The patella is a unique structure that plays a central role in the normal biomechanics of the knee. Unfortunately the patella remains the enigma of sports medicine and sports physical therapy. Across all sports and all age, it is probabily the single most common cause of pain.[1]

Patellofemoral pain syndrome is defined as retropatellar or peripatellar pain, or both, that results from physical and biomechanical changes in the patellofemoral joint.[2]

Patellofemoral pain syndrome is a common source of anterior knee pain in young and active individuals. It accounts for 25% to 40% of all knee pain problems in sports medicine centers. [3][4][5][2][6]

Incidence[edit | edit source]

In General Population, females have a higher incidence of patellofemoral pain than male (3:2). There are clear structural, biomechanical, sociological and hormonal difference between women and men that contribute to an increase incidence of PFPS in women. This high incidence in women has been attributed to the gender difference in muscle strength, conditioning and anatomic structure especially increased Q angle.[5] [2] [6]

11% of musculoskeletal complaints in the office setting are caused by anterior knee pain (which most commonly results from PFPS), and PFPS constitutes 16 to 25 percent of all injuries in runners. Patellofemoral pain syndrome (anterior knee pain) is experienced by over 2.5 million Americans while statistics for other countries may be higher.[7][8]This condition is diagnosed at a higher frequency in female atheletes when compared to male athletes.[9]

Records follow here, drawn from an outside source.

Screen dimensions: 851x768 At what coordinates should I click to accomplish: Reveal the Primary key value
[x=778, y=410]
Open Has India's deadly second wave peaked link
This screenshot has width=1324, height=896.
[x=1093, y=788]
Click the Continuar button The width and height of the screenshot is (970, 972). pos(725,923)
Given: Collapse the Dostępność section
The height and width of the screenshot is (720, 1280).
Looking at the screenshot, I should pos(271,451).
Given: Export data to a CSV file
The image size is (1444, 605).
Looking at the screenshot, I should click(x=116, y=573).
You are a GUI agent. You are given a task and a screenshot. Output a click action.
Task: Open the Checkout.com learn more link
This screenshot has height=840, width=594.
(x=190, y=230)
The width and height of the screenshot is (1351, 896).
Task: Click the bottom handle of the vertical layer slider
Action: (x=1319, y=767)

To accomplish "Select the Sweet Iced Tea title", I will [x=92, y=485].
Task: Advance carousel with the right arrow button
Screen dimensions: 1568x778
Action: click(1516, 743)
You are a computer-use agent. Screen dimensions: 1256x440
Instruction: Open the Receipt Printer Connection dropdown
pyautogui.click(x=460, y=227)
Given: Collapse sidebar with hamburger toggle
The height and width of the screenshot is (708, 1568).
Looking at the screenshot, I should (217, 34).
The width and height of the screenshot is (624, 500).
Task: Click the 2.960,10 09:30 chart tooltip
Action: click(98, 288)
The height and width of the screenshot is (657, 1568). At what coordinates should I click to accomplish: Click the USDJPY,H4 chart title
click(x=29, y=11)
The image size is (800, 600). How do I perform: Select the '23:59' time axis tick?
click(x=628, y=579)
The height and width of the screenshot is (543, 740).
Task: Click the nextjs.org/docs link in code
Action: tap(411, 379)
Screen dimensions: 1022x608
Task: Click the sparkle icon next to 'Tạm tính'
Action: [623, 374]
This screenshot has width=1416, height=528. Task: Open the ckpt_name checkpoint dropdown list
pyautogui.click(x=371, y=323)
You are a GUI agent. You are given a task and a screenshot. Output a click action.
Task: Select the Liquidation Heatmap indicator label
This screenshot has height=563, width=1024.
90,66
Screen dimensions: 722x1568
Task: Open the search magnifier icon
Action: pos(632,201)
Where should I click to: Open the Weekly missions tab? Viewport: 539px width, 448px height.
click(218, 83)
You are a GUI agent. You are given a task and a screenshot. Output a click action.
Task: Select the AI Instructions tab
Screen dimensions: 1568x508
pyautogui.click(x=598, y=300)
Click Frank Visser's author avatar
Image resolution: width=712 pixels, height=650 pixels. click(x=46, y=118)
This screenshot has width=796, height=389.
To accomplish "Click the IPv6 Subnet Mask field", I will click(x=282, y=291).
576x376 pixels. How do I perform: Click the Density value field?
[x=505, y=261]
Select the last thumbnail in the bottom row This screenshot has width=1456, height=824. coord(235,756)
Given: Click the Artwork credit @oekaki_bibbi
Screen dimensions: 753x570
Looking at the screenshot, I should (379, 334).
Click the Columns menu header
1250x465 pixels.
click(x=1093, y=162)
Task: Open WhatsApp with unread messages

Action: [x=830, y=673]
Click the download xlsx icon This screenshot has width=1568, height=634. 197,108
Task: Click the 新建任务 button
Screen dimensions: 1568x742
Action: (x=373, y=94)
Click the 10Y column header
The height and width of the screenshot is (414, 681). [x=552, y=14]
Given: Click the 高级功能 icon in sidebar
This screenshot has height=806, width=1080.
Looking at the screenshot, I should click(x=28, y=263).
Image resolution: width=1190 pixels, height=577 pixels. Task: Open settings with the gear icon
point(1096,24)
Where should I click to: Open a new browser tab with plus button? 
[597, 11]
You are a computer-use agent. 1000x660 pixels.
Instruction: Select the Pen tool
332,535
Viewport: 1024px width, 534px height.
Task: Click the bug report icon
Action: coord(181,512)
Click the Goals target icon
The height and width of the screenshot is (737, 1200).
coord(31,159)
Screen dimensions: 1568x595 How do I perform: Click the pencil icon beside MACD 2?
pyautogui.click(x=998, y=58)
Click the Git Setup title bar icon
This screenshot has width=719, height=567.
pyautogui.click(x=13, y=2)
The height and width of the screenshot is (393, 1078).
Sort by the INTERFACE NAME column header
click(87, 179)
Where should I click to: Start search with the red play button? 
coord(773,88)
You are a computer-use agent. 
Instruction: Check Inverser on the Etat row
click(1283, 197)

Despite its frequent occurrence, Patellofemoral pain syndrome remains a difficult and often frustrating condition for all of us to treat, it is not only difficult to treat but also difficult to assess its gravity of pathology. In patellofemoral pain syndrome, identification of the underlying pathophysiology is difficult, though the classic picture in patellofemoral is easily identifiable. The patients complains of retropatellar or peripatellar (mainly medial side) precipitated by prolonged sitting and the pain is proportional to the activity, particularly evident when squatting or descending stairs.

Generally onset is insidious and progression slow. Patellar grind test is positive and the patient complains of discomfort on palpation of medial and lateral borders of patella. Giving way and instability is also common.[7]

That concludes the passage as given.